I am Assistant Professor of Sociology and Arthur H. Scribner Bicentennial Preceptor at Princeton University where I am also affiliated with the Politics Department, the Office of Population Research, the Princeton Institute for Computational Science and Engineering, The Center for Information Technology Policy and the Center for the Digital Humanities. I develop new quantitative statistical methods for applications across computational social science. I completed my PhD in Government at Harvard in 2015 where I had the good fortune of working with the interdisciplinary group at IQSS. I also earned a master's degree in Statistics from Harvard in 2014.

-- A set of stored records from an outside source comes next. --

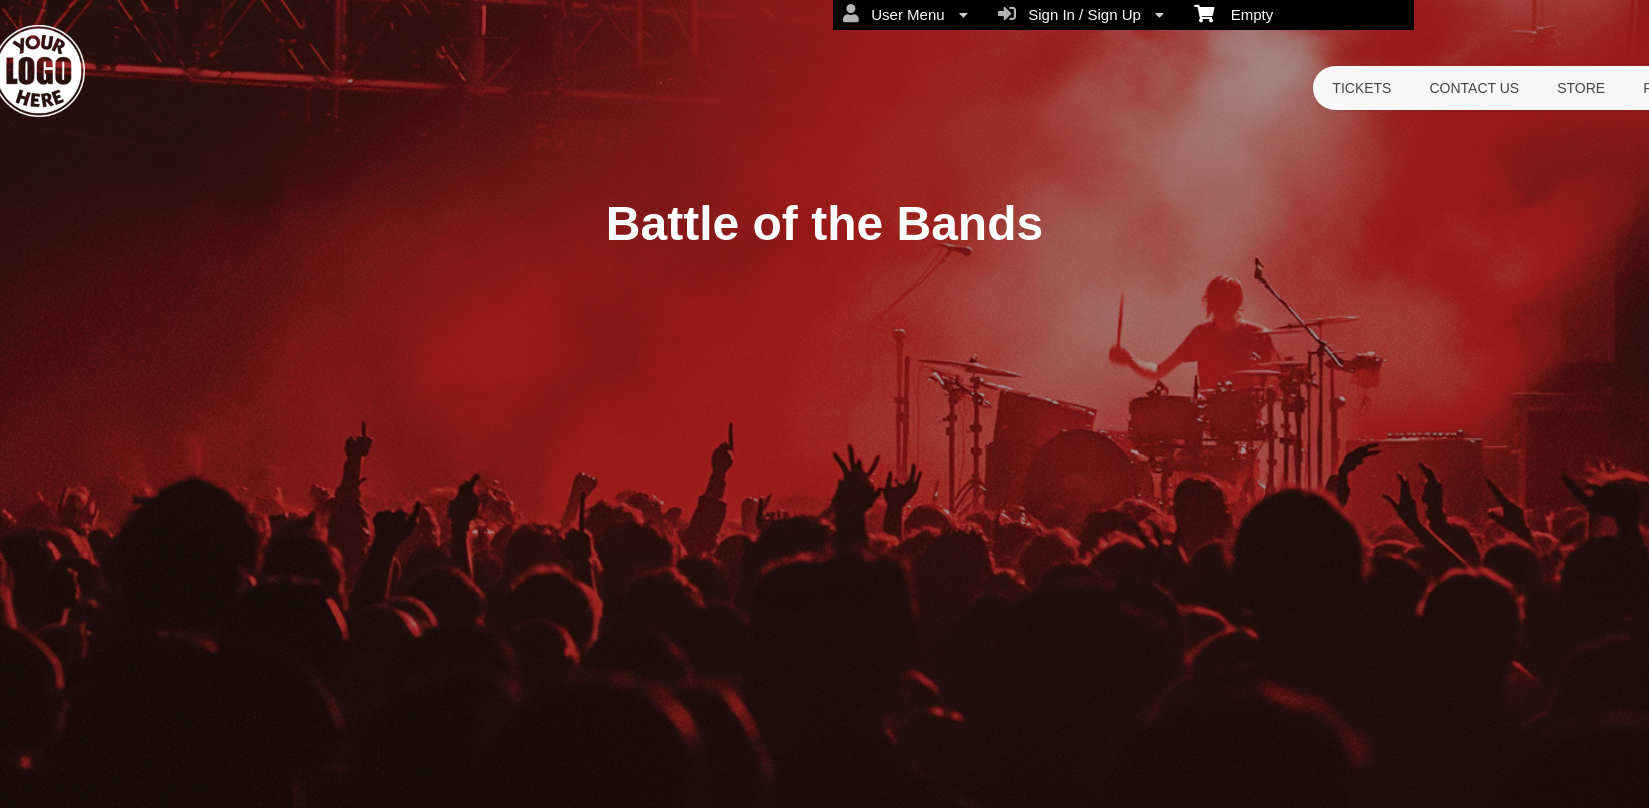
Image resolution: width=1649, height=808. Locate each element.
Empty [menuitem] (1233, 13)
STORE (1581, 88)
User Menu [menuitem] (905, 14)
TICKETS (1361, 88)
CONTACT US (1474, 88)
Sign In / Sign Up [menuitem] (1081, 14)
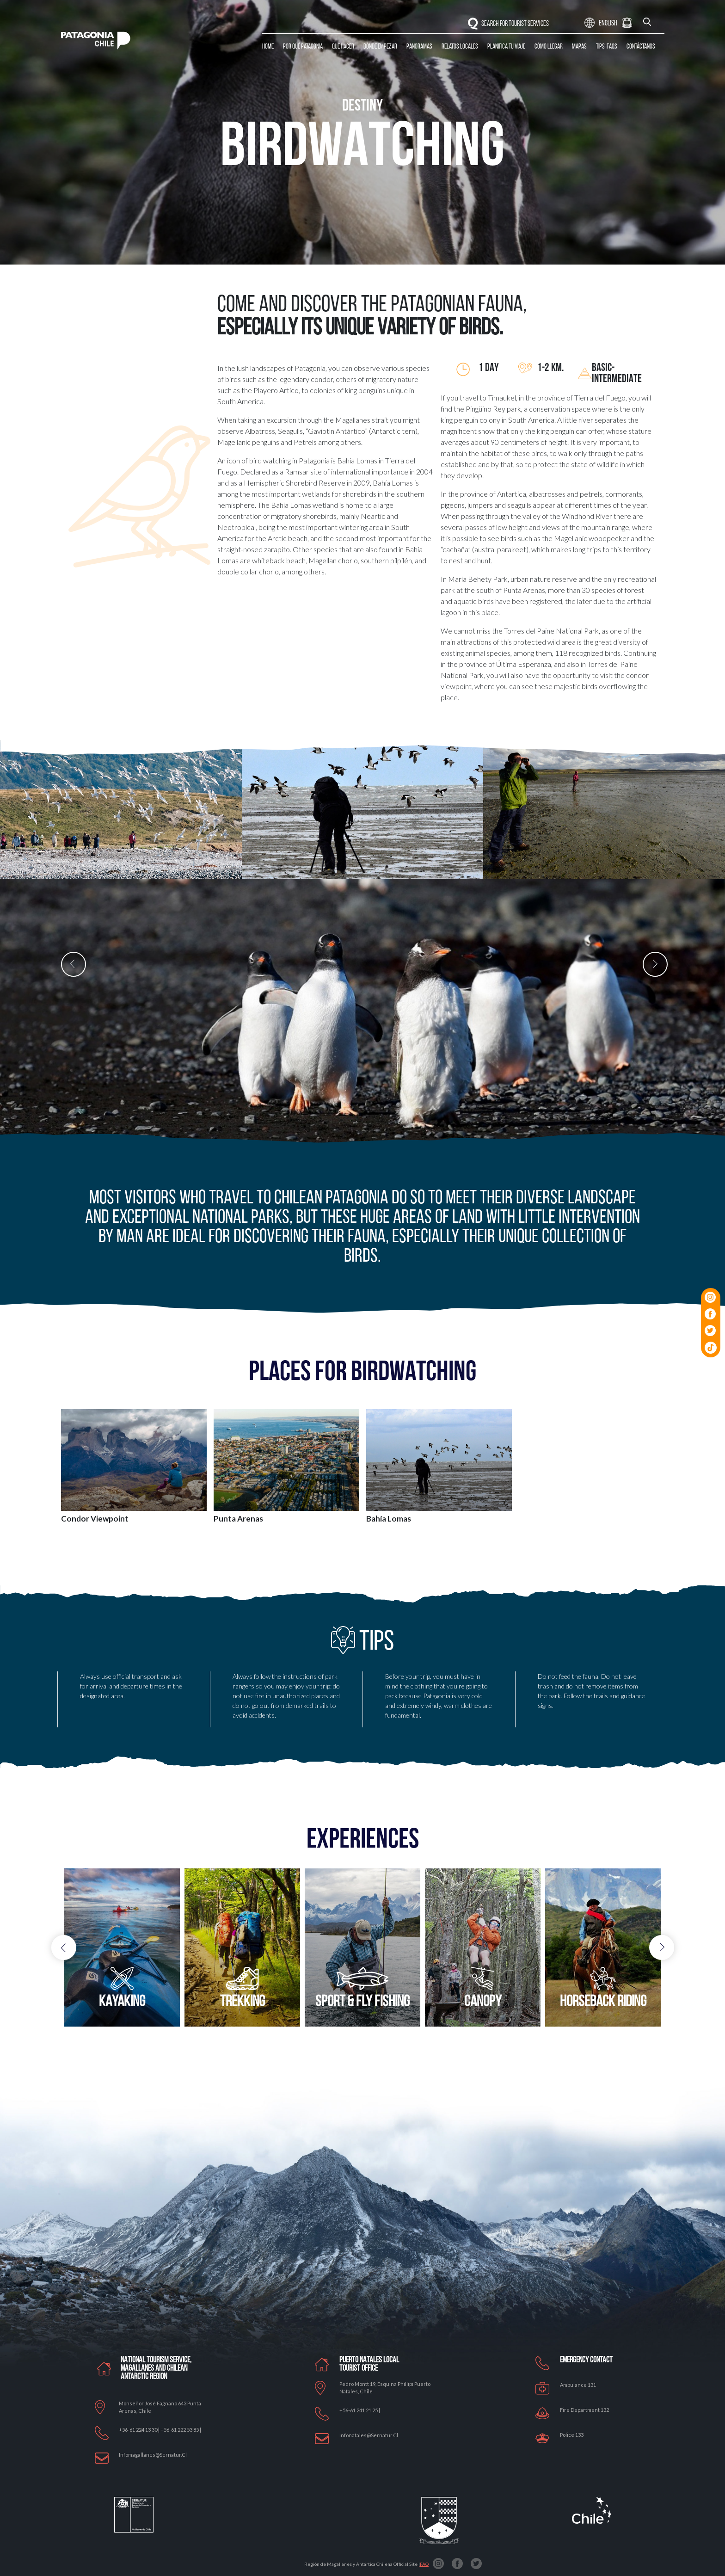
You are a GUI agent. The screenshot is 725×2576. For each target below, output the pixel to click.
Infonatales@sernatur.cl (368, 2435)
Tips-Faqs (606, 46)
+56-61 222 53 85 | (180, 2430)
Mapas (579, 46)
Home (268, 46)
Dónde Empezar (380, 46)
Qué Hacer (343, 46)
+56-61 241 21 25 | (359, 2410)
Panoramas (419, 46)
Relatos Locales (460, 46)
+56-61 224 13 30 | (139, 2430)
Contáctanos (641, 46)
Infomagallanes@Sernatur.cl (153, 2455)
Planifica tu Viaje (506, 46)
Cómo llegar (549, 46)
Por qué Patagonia (303, 46)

I've worked extensively on methods for computer-assisted text analysis and with Justin Grimmer published an introduction to the field. Molly Roberts, Dustin Tingley and I have developed the Structural Topic Model, an unsupervised topic model geared towards inference in the social sciences. The accompanying software stm is available on CRAN and at structuraltopicmodel.com. It also includes a full vignette demonstrating its use. I've recently been working on the connections between text analysis and causal inference. Current papers cover adjusting for confounding with text, and text as treatment and outcome.
I've also written a new paper with my graduate students Ian Lundberg and Rebecca Johnson aimed at sociologists about the missing gap between theory and empirics. The paper encourages more precision in specifying the goals of quantitative work where the target of estimation is too often specified in terms of regression coefficients rather than model-free estimands.
I teach undergraduate and graduate statistics as well as the occassional course on text analysis. Course materials for these classes as well as from my summer methods camp and sociology statistics reading group are available on my teaching page.